TASK SET:
A. In the kinetic energy thread below, what is the angle between the micrometeorite and the hull?
B. Return a passage of the kinetic energy thread below verbatim, beginning at the words "### Andrew Mason" and stopping after the words "to the ship?".

PAGE TEXT:
================================
# Kinetic Energy

1. May 12, 2006

### zbobet2012

A quick look through the FAQ and search didn't reveal anything so...

I know that K.e. = ½MV², however I am looking to find the energy of an impact when φ != 90°.

Or to the more specific problem, if I have a Spaceship shaped like a needle moving through space at .9c(Vnet) and a micrometor hits it with a mass of 1g(M) and the angle between the metorite and the hull is 10°, how much energy would the ship absorb.

This is not a homework question, which is why I didn't post it there...sorry should have posted that before the moderator moved it.

Last edited: May 12, 2006
2. May 12, 2006

### Andrew Mason

Without knowing the speed of the meteorite in the rest frame of the observer, this is not answerable. Also are we to assume that the meteorite sticks to the ship?

AM

3. May 12, 2006

### zbobet2012

The meteorite is assumed to be "at rest" (thus the Vnet next to the .9c). And no the meteorite does not stick to the spaceship, I am assuming the material used on the outer hull is hard enough to prevent elasticity. I am simply asking what the force exerted on the hull will be.

I don't think we will have to use the relativistic version here.
================================
PROVIDED DATA:
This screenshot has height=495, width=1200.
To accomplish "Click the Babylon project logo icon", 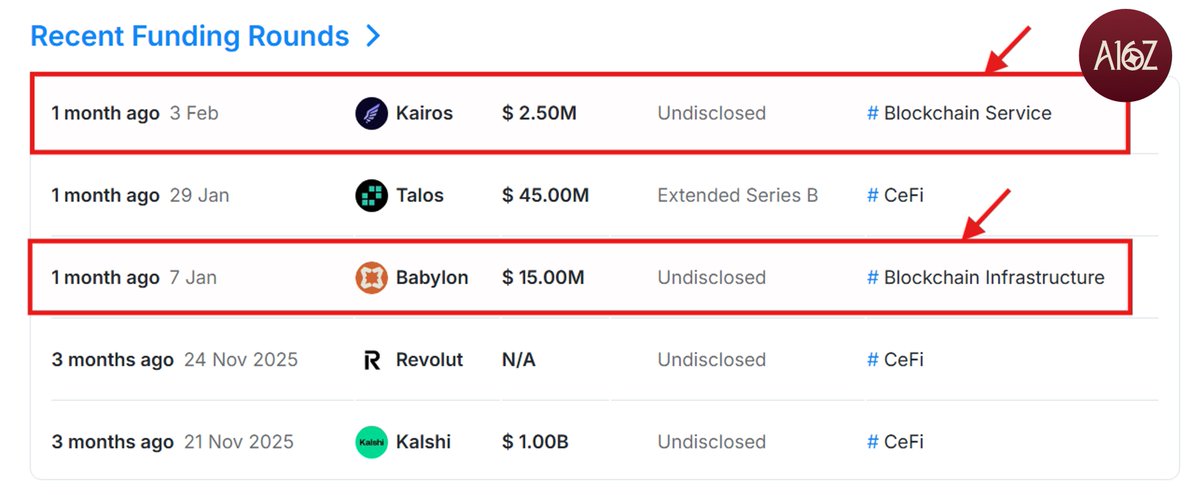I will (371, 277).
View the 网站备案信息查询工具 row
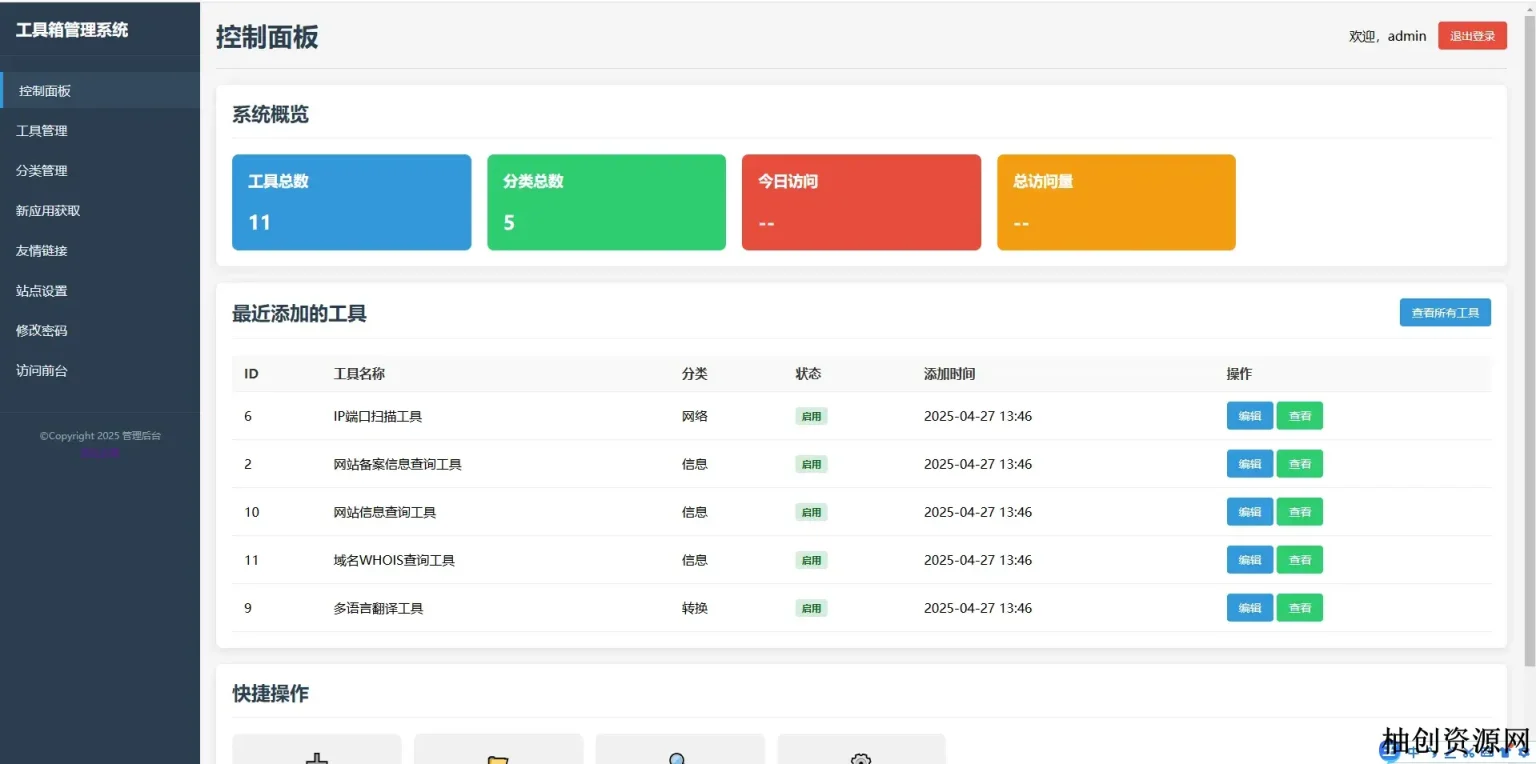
================================
ANSWERS IN ORDER:
A. 10°

B.
### Andrew Mason

Without knowing the speed of the meteorite in the rest frame of the observer, this is not answerable. Also are we to assume that the meteorite sticks to the ship?